17–21 Sept 2012
Oxford University, UK
Europe/Zurich timezone

CMS Trigger Drift Tube Track Finder electronics upgrade Hardware Simulations

18 Sept 2012, 17:43
1m
Oxford University, UK

Oxford University, UK

<font face="Verdana" size="2"><b>Clarendon Laboratory</b> Parks Road OX1 3PU, Oxford, United Kingdom
Poster POSTERS

Speaker

Janos Ero (Austrian Academy of Sciences (AT))

Description

The upgrade of the Drift Tube Track Finder (DTTF) electronics will be designed using VHDL synthesis. The construction of the HDL structure merges improved blocks of the Track Finding algorithms and the results of the CMS wide detector control, monitoring and DAQ output common development. This merged design is subject of extended simulations both on behavioral level and concerning the timing constraints. The simulation results help in generating the complete design documentation.

Summary

The latency requirements of the CMS Trigger System, together with the semiconductor technology available at the time of the DTTF design required to construct a fully parallel high speed data network to distribute the Trigger Objects prior to their elaboration. This network is, however, the most unreliable component of the DTTF system, whose maintenance is time consuming and error prone. The other weak point of the present DTTF is its control. Implemented in seven VME crates, the control and monitoring access is slow and complex, its software components are custom-built. In addition, the present system is optimally tailored for the physics requirements of the present CMS trigger system. Physical constraints, like board and FPGA size and connector placement do not allow to increase its capabilities to accept more detailed, higher resolution or different Trigger Objects for the case of a future detector upgrade.

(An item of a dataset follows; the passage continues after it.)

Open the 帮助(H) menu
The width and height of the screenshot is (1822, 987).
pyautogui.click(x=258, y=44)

The upgrade design allows us to exploit the results of the recent and near future developments in the electronics. A more compact design using reliable high speed backplane serial links for data distribution and control could be constructed as a low cost DTTF system. The design framework will be a uTCA chassis which contains by design all fast serial links necessary for the DTTF internal data distribution. The new design, similarly to the present one, would use Field Programmable Gate Arrays to implement all required logic functions and processes. The new, highly integrated FPGAs also make it possible to merge the functionality of several electronics cards of the present DTTF together with the control, monitoring logic and the necessary I/O blocks into one FPGA.

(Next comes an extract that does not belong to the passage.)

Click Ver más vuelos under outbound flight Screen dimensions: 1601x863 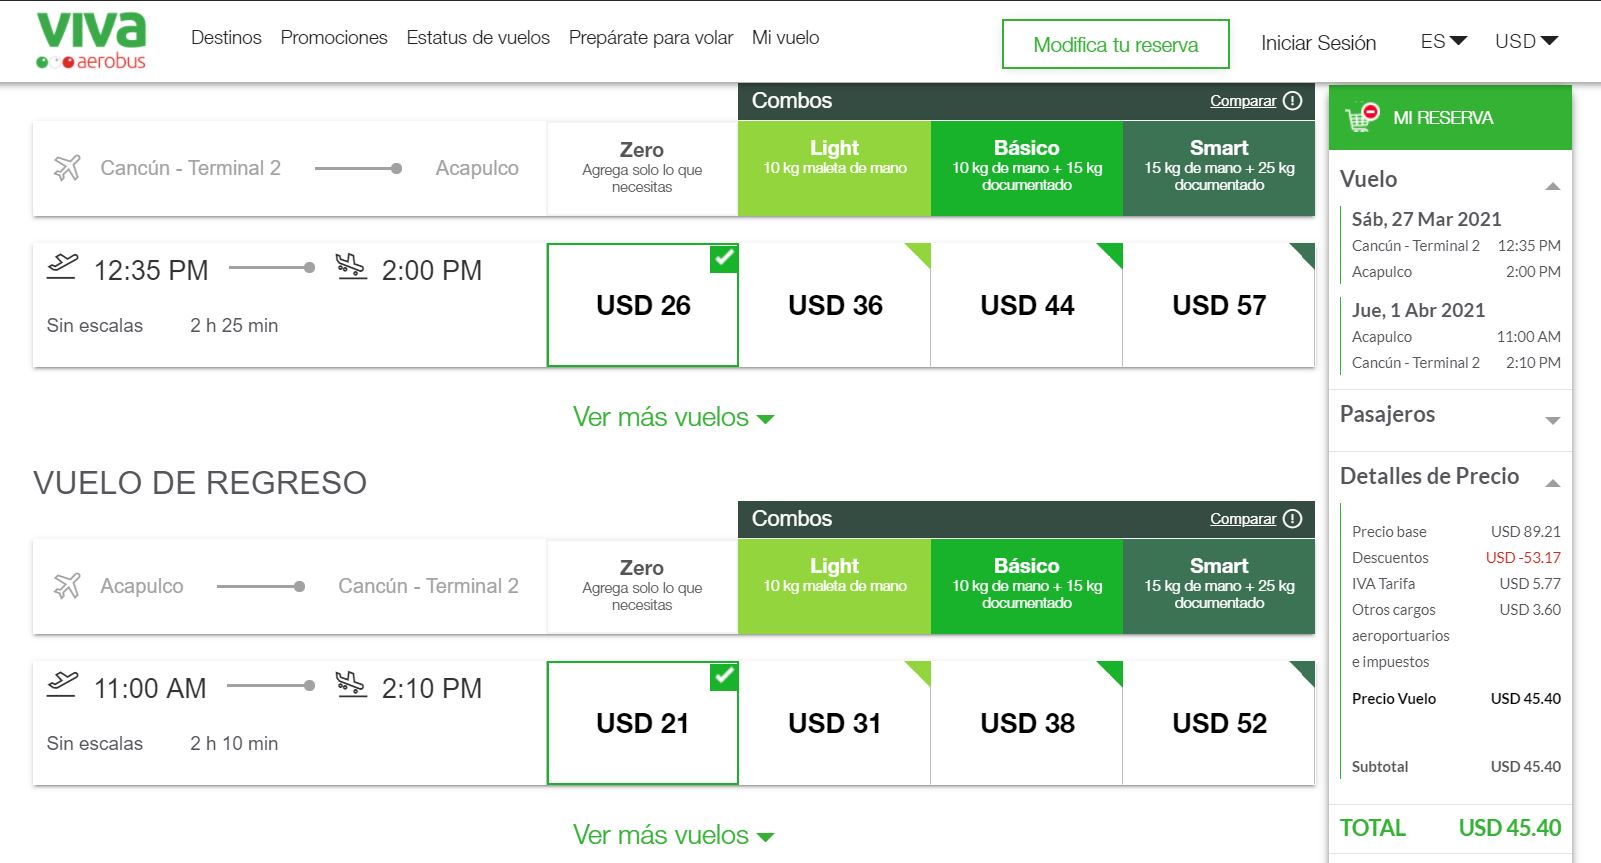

The upgrade activity of the DTTF electronics is planned to be synchronized with upgrade plans of other members of the CMS electronics community. We want to use common design platforms, compatible developments of common services all based on CERN electronics R/D activity results. This baseline uses a fast lane besides the uTCA standard IPMI connection that will only be responsible for the slow control and firmware bootstrapping. Data traffic will use fast connections to all uTCA AMC boards. The foreseen solution IPBus maps a register-based control system into the externally accessible Ethernet network.

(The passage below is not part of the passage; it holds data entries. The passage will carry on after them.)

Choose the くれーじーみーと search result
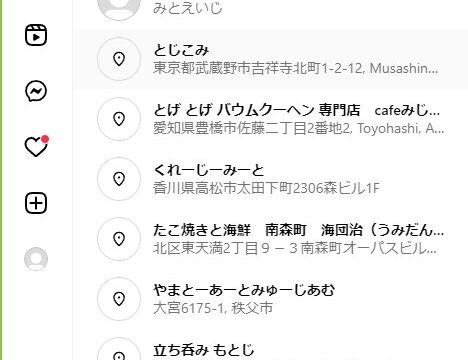click(271, 179)
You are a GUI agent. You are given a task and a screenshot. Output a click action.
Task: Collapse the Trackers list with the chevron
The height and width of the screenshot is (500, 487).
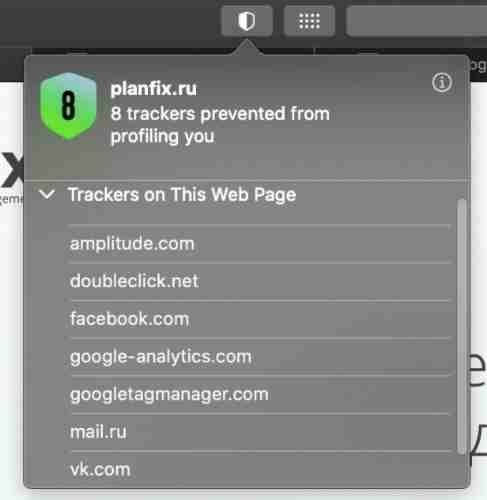(47, 194)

The DTTF development seizes the opportunity to map the present system control structure into the future one. In addition, this framework gives the possibility to add further control objects. The development has started by preparing the new control structures and establish a connection to the DTTF VHDL Blocks. The new development is also programmed using VHDL language. It reuses the existing VHDL blocks of both the present DTTF system and the CMS supported IPbus. The merged system is subject of extended simulation activity. The results of the simulation will give the basis to develop the control software framework, too. They also provide information for the FPGA and link feasibility. The simulation blocks are constructed to be fully synthesisable. The simulation and synthesis steps are maintained in parallel. The results will be shown in this presentation.